Мысль о государственной значимости праздника дня коронации продолжается и в "Слове в день восшествия на престол Анны Иоанновны" (1733). Празднику соответствует светлый день, "а естьли настанет стужа, туман, ненастье, то и праздник не праздником" (III, 176) – такой антитезой открывается данное "слово". Обращаясь к "слышателям", оратор восклицает, что восшествие на всероссийский престол Анны Иоанновны – "великая воистинну, великой радости вина! возвращённое отечеству по болезни здравие, по бедствии безпечалие, о трате бывших благ, вящших и лучших приобретение" (III, 176). Безусловно, это прозрачный намёк на те политические обстоятельства, при которых всходила на престол Анна Иоанновна, о чём далее и рассказывает оратор.
И в этом "слове", как и во многих других, он использует антитезу "свет – тьма" (III, 177), но в данном контексте эти "тма", "туман", "мрак" приобретают политическую окраску. Он приводит исторические примеры на эту же тему: "Навходоносор" (III, 178), из пророка Даниила, про персидского царя Кира, упоминает фараонов (III, 180–181). Монархия, по мнению Феофана, гарантирует благополучие общества: "чистым светом сияет торжество" (III, 181), "тму" же наводят "человеки", о собственной власти помышляющие. Прокопович много и с осуждением говорит о властолюбии, о "хитрых" помыслах и промыслах. В качестве примера он приводит повести об Авесаломе и Адонии, сыновьях Давидовых; от библейских и древнеримских примеров приходит к "нестроению" у нас: размышляет о псевдо-Димитрии и псевдо-Алексии, о Годунове, Отрепьеве (III, 183) – всех их он осуждает. Закономерно следует вывод, обращённый к "слышателям": "Державныя власти не силою, и хитростию человеческою производятся, но Божием смотрением и промыслом" (III, 187). Вопреки и исторической истине, и тому, о чём все присутствующие знали, Феофан утверждает, что сам Бог "подал ей (Анне Иоанновне. – О.Б.) то, чего она не искала, не желала и не думала" (III, 189).

-- -- --

### УСЛОВИЕ ЗАДАНИЯ
Верните без изменений отрывок из текста о слове Феофана на восшествие Анны Иоанновны: всё от слов «Мысль о государственной» и до слов «и рассказывает оратор.».

### ЧАСТЬ НАБОРА ДАННЫХ
-- -- --

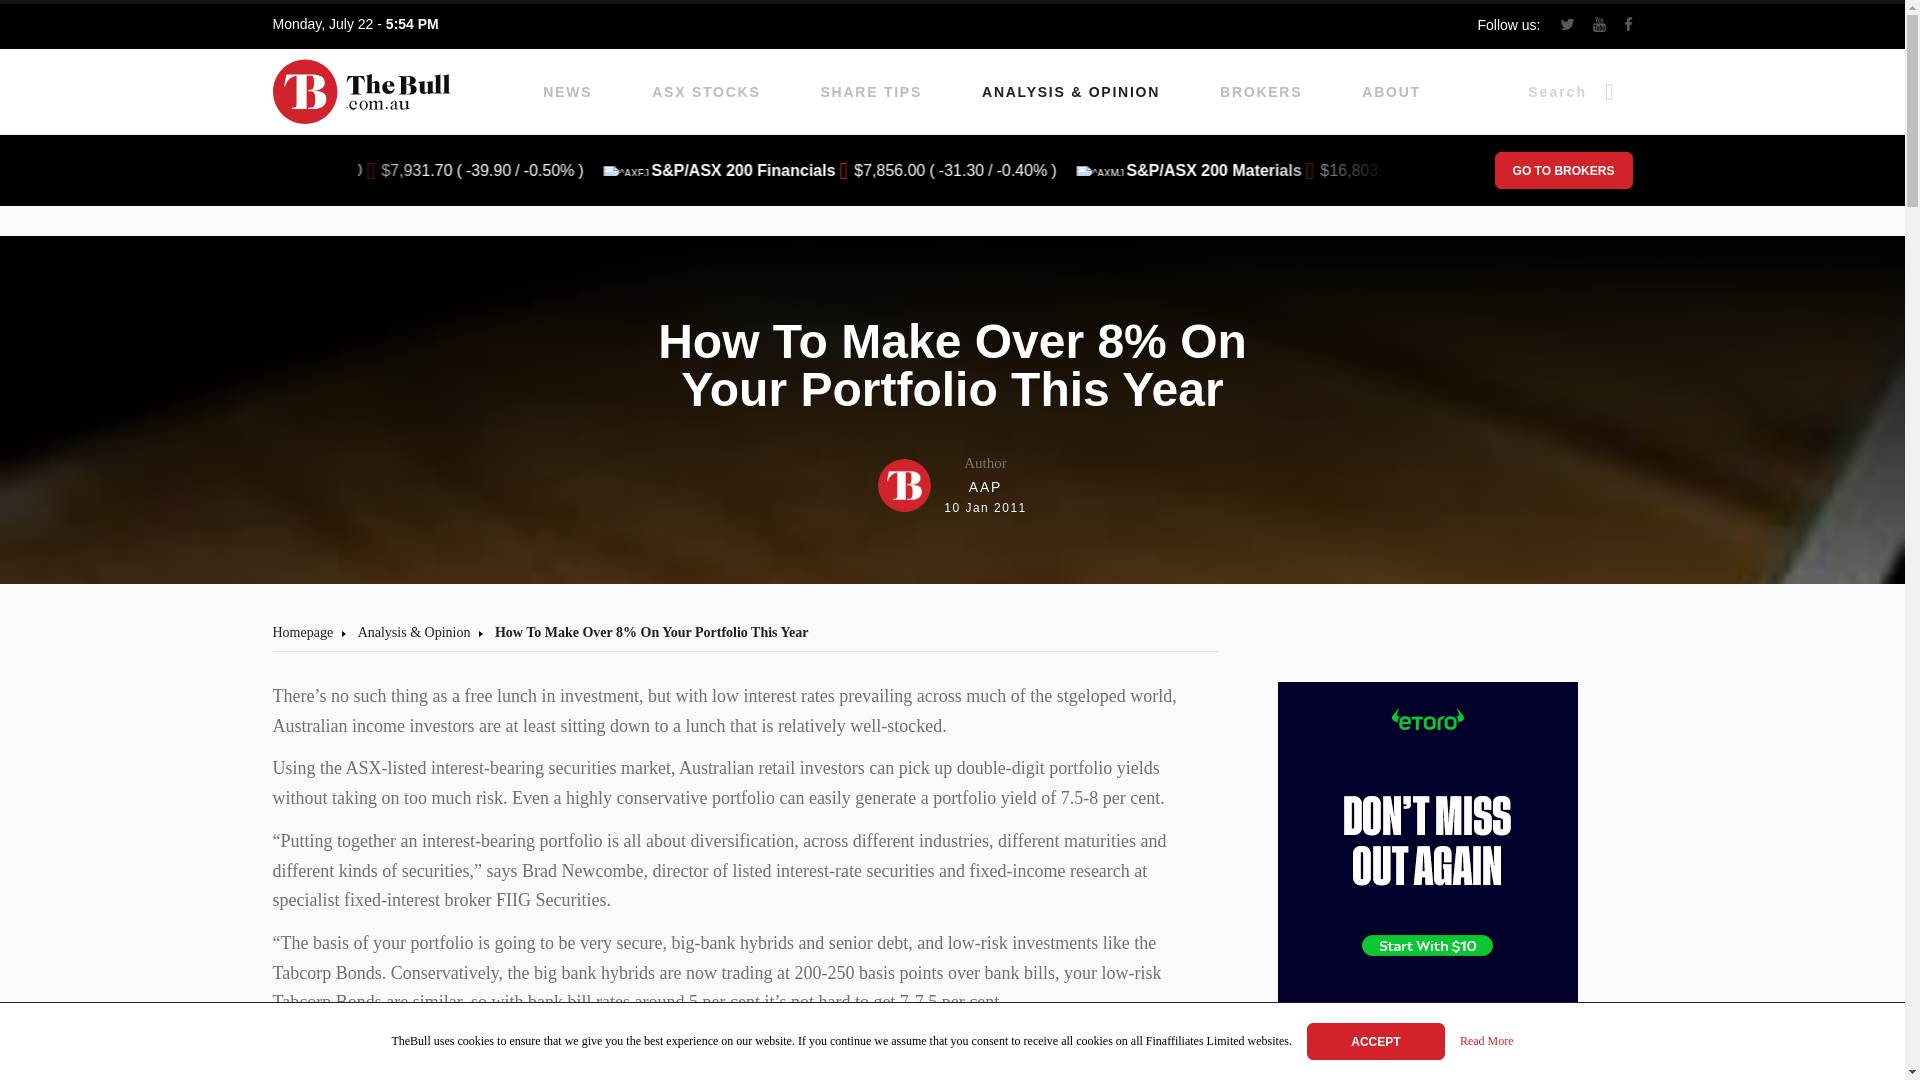 The width and height of the screenshot is (1920, 1080). Describe the element at coordinates (302, 632) in the screenshot. I see `Homepage` at that location.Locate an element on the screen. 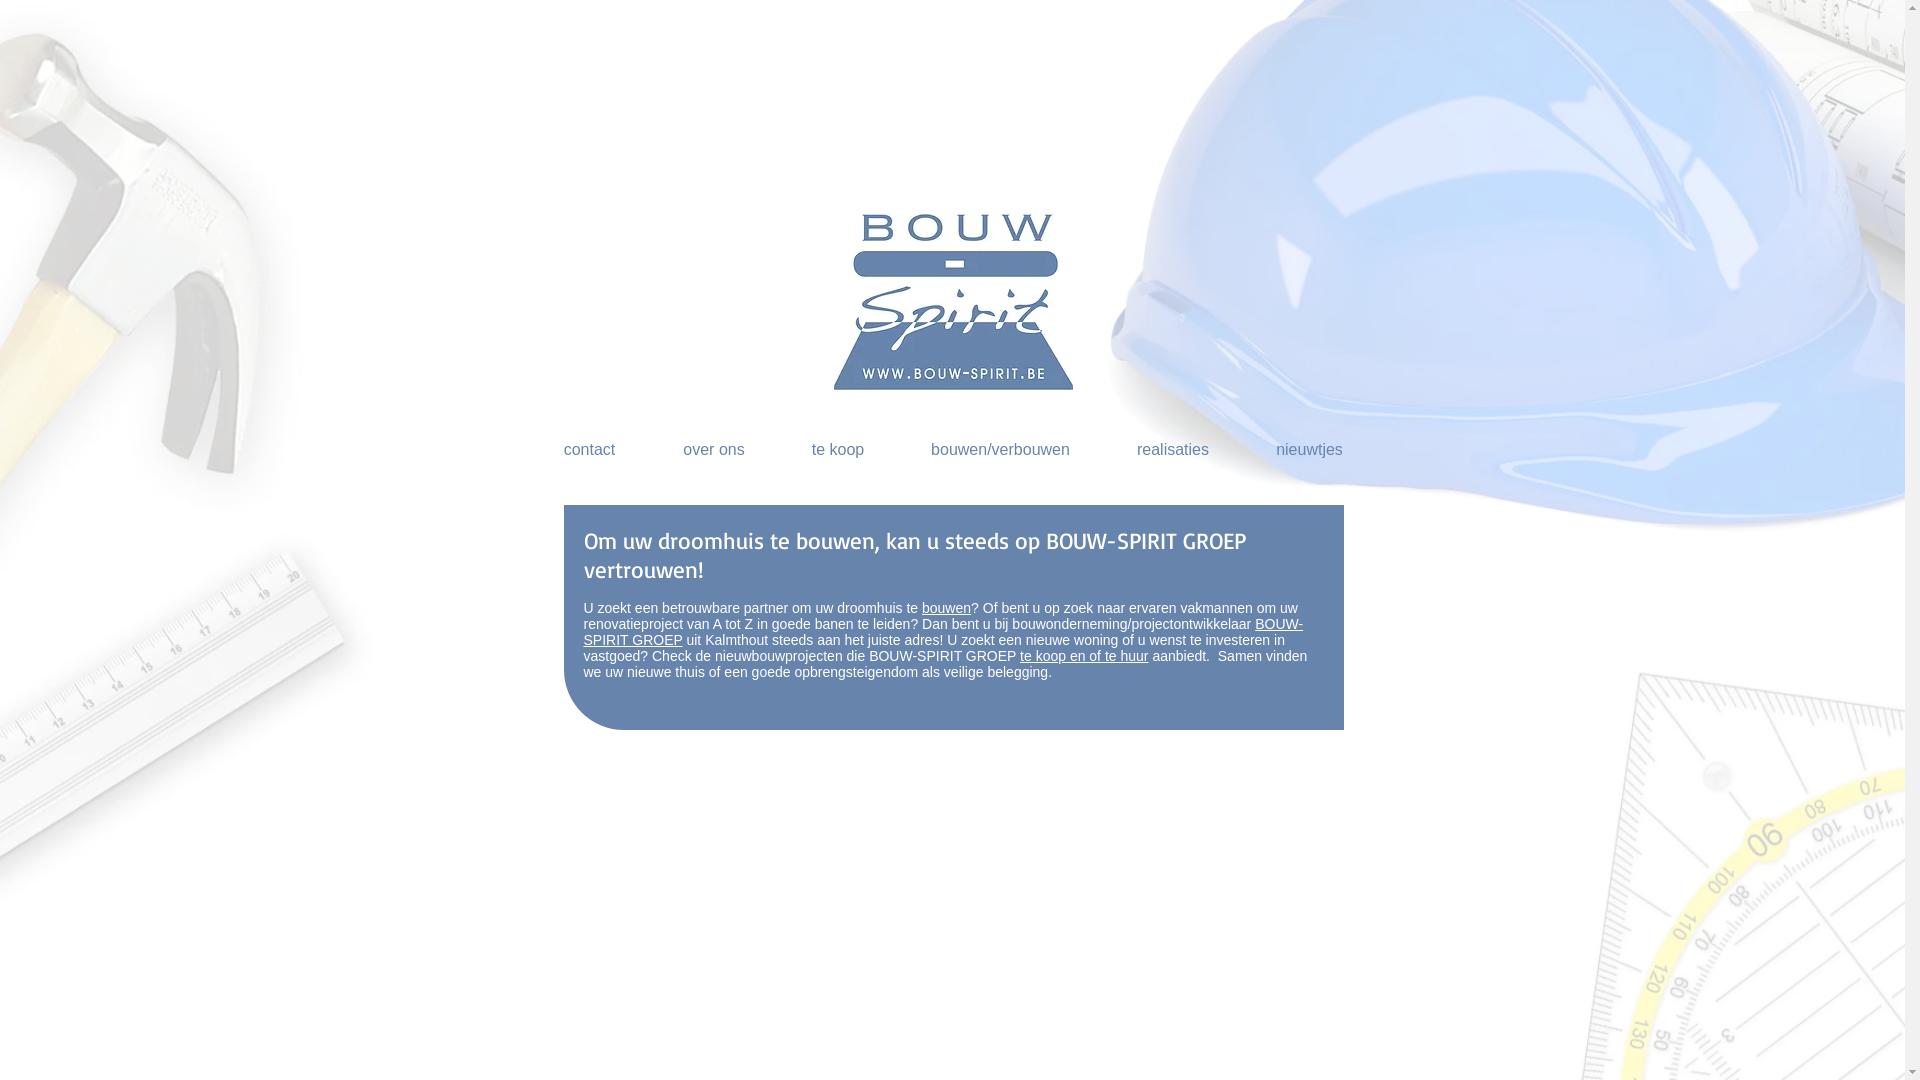 The image size is (1920, 1080). te koop is located at coordinates (838, 450).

-- -- --

### ОТВЕТ НА ЗАДАНИЕ
Мысль о государственной значимости праздника дня коронации продолжается и в "Слове в день восшествия на престол Анны Иоанновны" (1733). Празднику соответствует светлый день, "а естьли настанет стужа, туман, ненастье, то и праздник не праздником" (III, 176) – такой антитезой открывается данное "слово". Обращаясь к "слышателям", оратор восклицает, что восшествие на всероссийский престол Анны Иоанновны – "великая воистинну, великой радости вина! возвращённое отечеству по болезни здравие, по бедствии безпечалие, о трате бывших благ, вящших и лучших приобретение" (III, 176). Безусловно, это прозрачный намёк на те политические обстоятельства, при которых всходила на престол Анна Иоанновна, о чём далее и рассказывает оратор.